For retail banking, it’s mostly free except that you have to pay a nominal one-time fee for your debit card.
I didn’t look into the depository banking fees. I think I have the contact information for their ARI-for-Americans specialist if you want to PM me for it, but it might take me a few days … gotta finish my taxes before I go hunting through my records for less-essential reasons.
Why are there two? I don’t know, small market with enormous compliance challenges and existential risk of total annihilation by the American authorities if they make the slightest error on the paperwork (based on totally indecipherable regulations).
Thanks a lot! Yes, I’m interested in the custodial fees. Your contact would be great! Unfortunately I couldn’t figure out how to send a PM here …
General contact info is on the same page; just let them know what you’re writing about and they should be able to direct you to the right person. I’ll dig out his contact info later if you get stumped somehow.
it’s 15 or 20 basis points for depository fees so about $400/yr if I recall. that’s top of my head. It comes out about the same price one way or the other, plus or minus a bit. BiG has retail services as well whereas Bison doesn’t but I’ve been told that BiG’s customer service leaves a lot to be desired and I’ve had multiple recommendations from others to use Bison over BiG. you can do retail banking with the likes of an activo or millenium for not-much and probably get net better overall services anyway.
FACTA compliance for a securities account is tons more complexity and it’s an even smaller market than there already is for retail banking, almost no one is going to want to bother and we should be thankful there are two choices at all.
bison’s contacts should be on the front page as well, or ask your fund manager or lawyer for it.
I was quoted something along these lines (actually slightly higher), but remember that 400 a year is 4000 over 10. Plus there’s a setup fee of about 1000. So in total over 5000 on a 350k investment. That’s a 1.5% custodian fee. Quite a lot (more than I am used to paying in the US). I guess this reflects the lack of competition.
shrug It is a small private bank therefore a higher cost base and these are actual shares not held in street name and yes there isn’t a lot of competition. That said, order of magnitude it’s not far off what I’d consider normal.
Think about it. How is the bank making any money off you in any other way? It doesn’t have your funds to do anything with. You are not trading so it gets nothing in commissions. Maybe it made a bit on converting your EUR to USD, if you let it and didn’t use wise or the like. Meanwhile the bank has to operate, to pay people to do the compliance and accounting and reporting it has to do simply to hold your shares - which are worse because you’re an American, so thank the IRS for at least some of that fee.
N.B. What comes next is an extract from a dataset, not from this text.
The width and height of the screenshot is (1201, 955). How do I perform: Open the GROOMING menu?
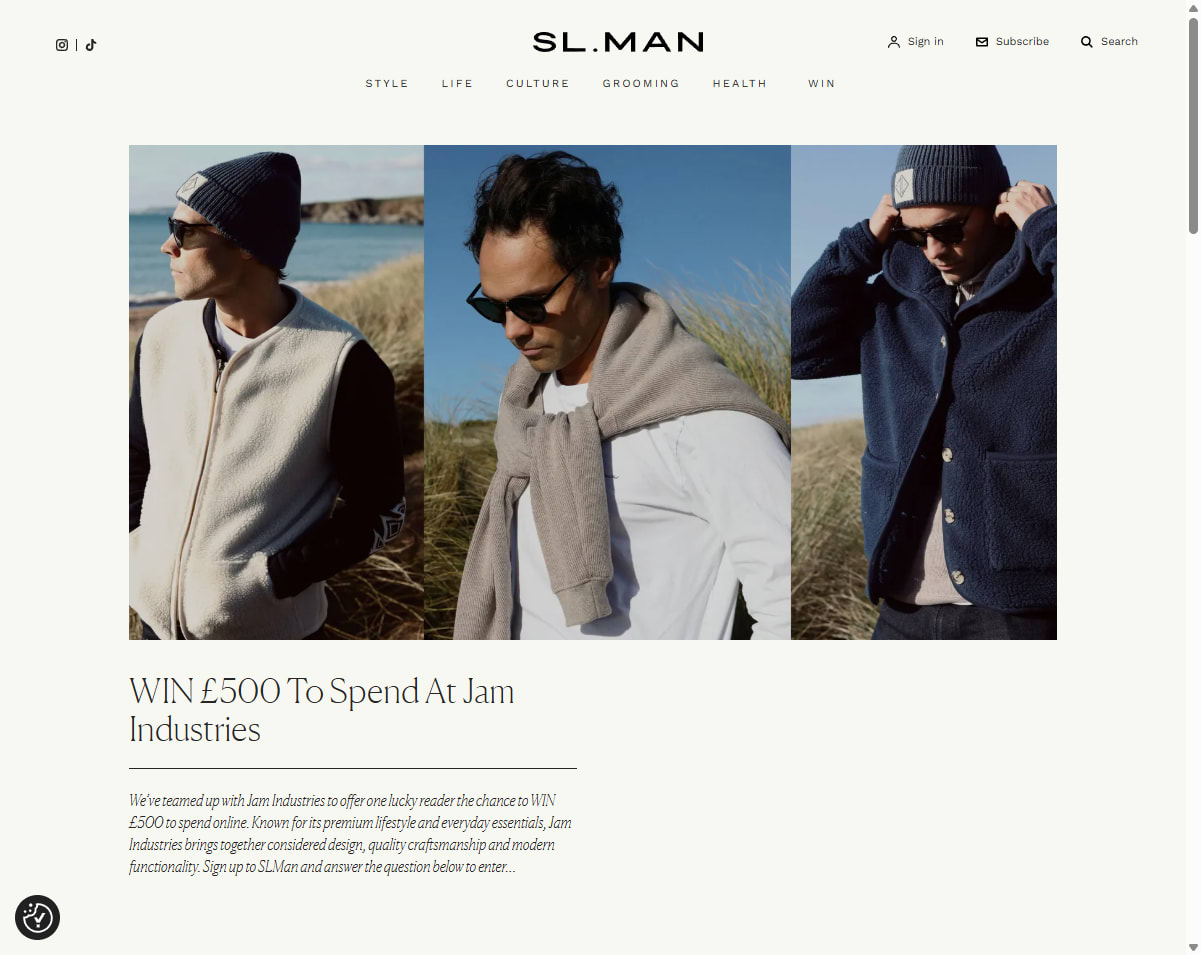click(641, 84)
Even if you had 350k on deposit, remember that the bank is being charged negative interest by the ECB. They LOSE money by holding your deposits.
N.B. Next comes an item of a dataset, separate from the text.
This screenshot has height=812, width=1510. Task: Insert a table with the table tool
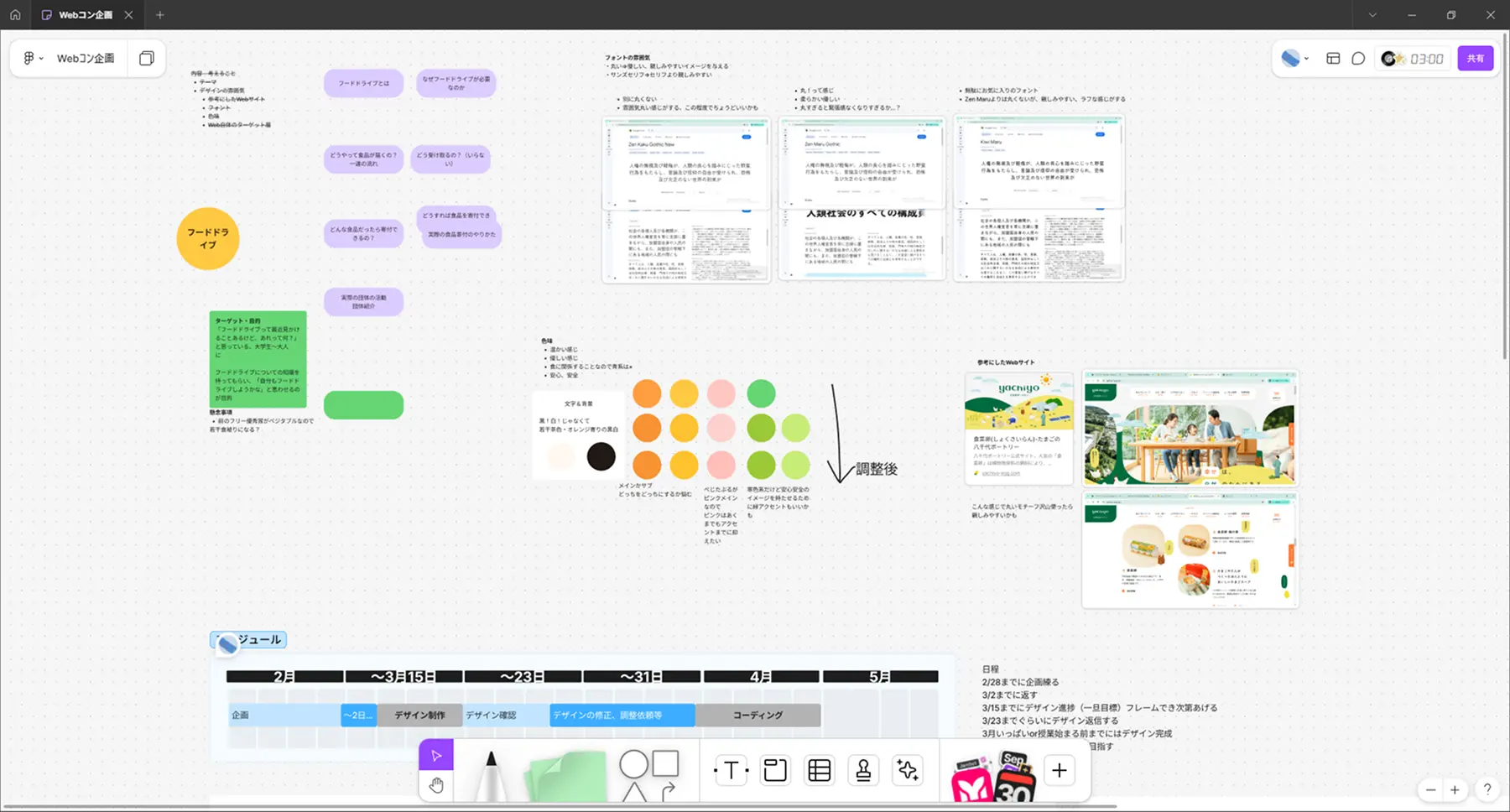819,770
Schwab has all the same costs but it makes money on commissions, or the spread it charges for execution, or from payment for order flow (you only think you are trading for free - no, you are paying, the costs are simply buried), or from the management fee of the mutual funds you hold if you buy schwab funds, or myriad other ways, I could go on.
In a way this is fairer. You are being charged for services provided in a clear and transparent manner.
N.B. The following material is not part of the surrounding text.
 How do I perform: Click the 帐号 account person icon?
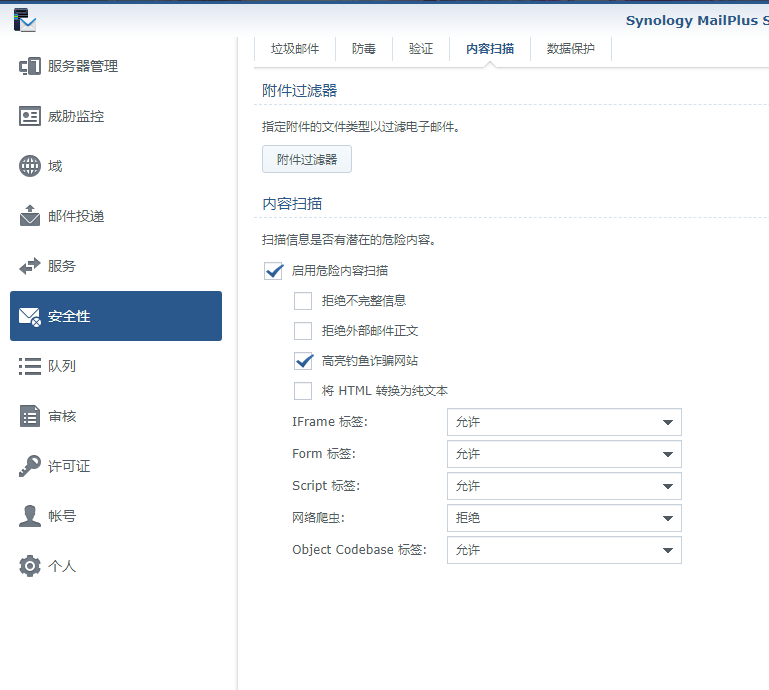point(30,516)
Not that wealth management services are not a profit center for the bank, of course. But the cost base they operate from is different so the fee structure is different.
Comparing anything in this realm with the normal US financial system experience that the normal US retail investor is used to simply does not work.
Thanks for your thoughts. I think it’s mainly about lack of competition, though, since marginal costs are pretty low (compliance costs are mainly fixed).
I acknowledge that, but it’s also size. we’re not talking huge entities and as you say there is a non-trivial fixed component (I’m in the industry so I have a pretty good idea), so there’s just not a lot of assets to spread the cost base out over either. Doesn’t really matter, it is what it is. At least you are supporting the Portuguese economy.
Any ideas how long it takes to execute the full 350K Euro purchase of funds (IMGA in my case with Bison bank) and then give the relevant documentation back to my lawyer?
My experience was that it took 5 business days from the date Bison received my funds to the date that the Nest Fund provided my lawyer with the “declaration” of the investment. And this included 1 day during which I was seeking clarification on a matter before I authorized the transfer from Bison to Nest, and also the day my funds were received at Bison was a holiday. So, it possibly could have been done in 3-4 days. This was back in October 2020.
Have you been able to make the government fee payment to SEF for the initial application from the account at Bison ?
Curious because Bison is not a traditional bank.